To increase rates, health plans looking to sell insurance in Vermont must file requests with the state and obtain approval from the state’s health board. California Insurance Commissioner Dave Jones backed a similar statewide proposal in 2014 that would have required changes to health insurance rates be approved by the state insurance commissioner. The initiative was defeated at the ballot box. Currently, Covered California negotiates rates with insurers that sell plans on the state-run exchange. The Department of Insurance and the Department of Managed Health Care, the state’s insurance regulators, determine whether rate increases are reasonable.

“You’ve got to get the regulatory system up and running to move this from the private sector to government having the ability to say ‘no,’ whether it’s CEO salaries or what you’re paying pharma,” Shumlin said.

Improve the Affordable Care Act

Shumlin acknowledged that restructuring the state’s health care system with state and federal financing would require federal cooperation, including approval of waivers.

“You need a federal partner,” Shumlin said, but California should “start work toward a fairer system now... We worked with the Obama administration to get the first waiver in America... that allows us currently to take Medicaid, Medicare, private pay – the entire system – and move it to an outcomes-based payment system from fee-for-service. That’s an incredibly difficult thing to do.”

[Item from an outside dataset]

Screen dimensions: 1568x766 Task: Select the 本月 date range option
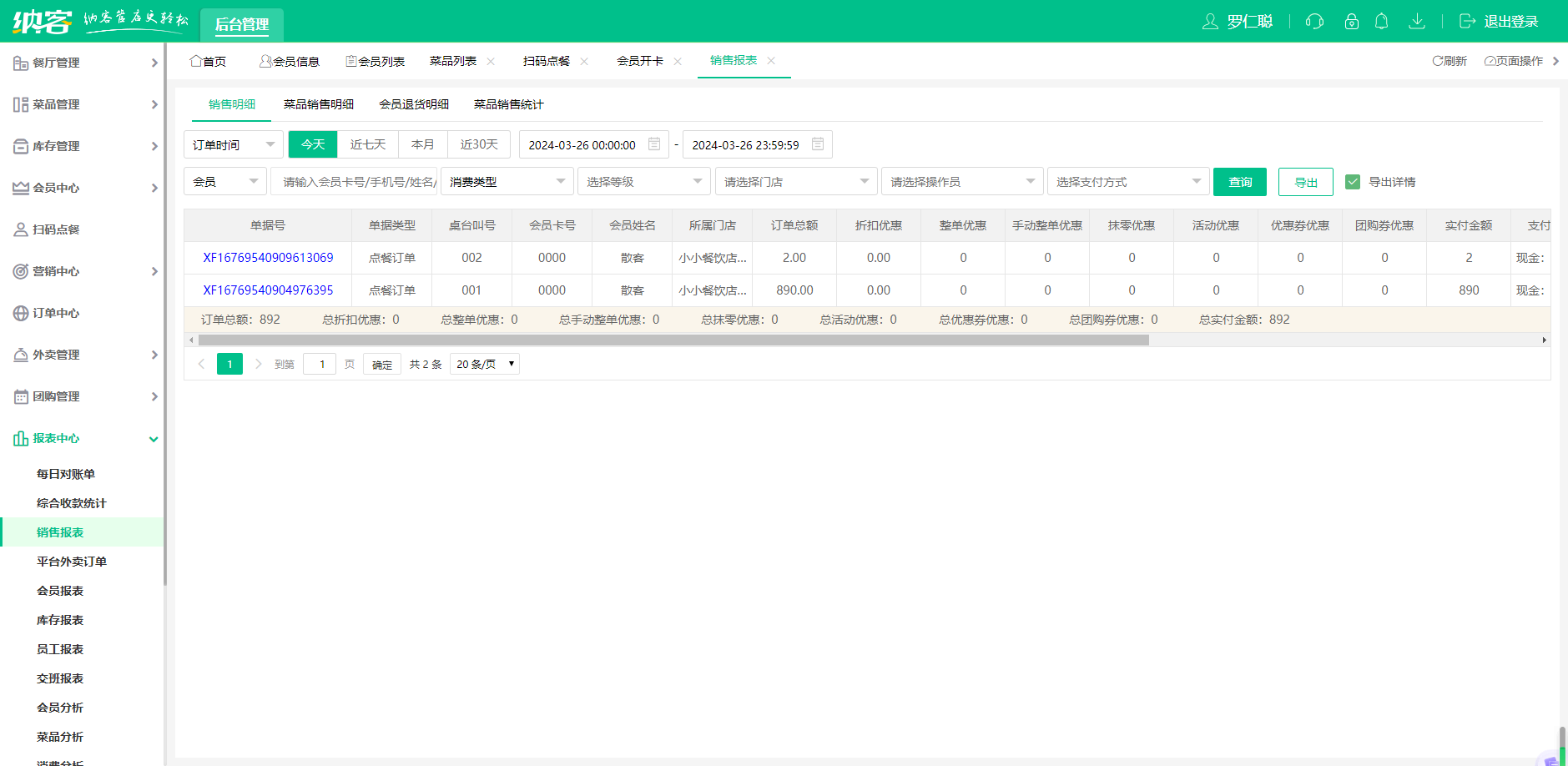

He recommended that California assume it will get nothing in Washington for the next three years, setting up for a new president that would be willing to work with the state.

In the meantime, he said the state should add funding to current subsidies that help Californians pay for health coverage. California lawmakers could also expand Medi-Cal to cover all undocumented people, as well as open it to the wider public for a state-run insurance option.

“Enrich the program, don’t give up on it,” Shumlin said. “The reason people are complaining about it is because it’s not adequate. So do everything you can to make it whole.”

In the end, he said, the Trump administration’s opposition to Obamacare may prove politically helpful.

“The great thing about Trumpism, if there’s one thing great ...it’s making single-payer great again,” Shumlin said. “People realize that as they take away all the small bits of progress that we’ve made, most Americans actually really care about having access to affordable, quality care without having to make horrid choices to get there.”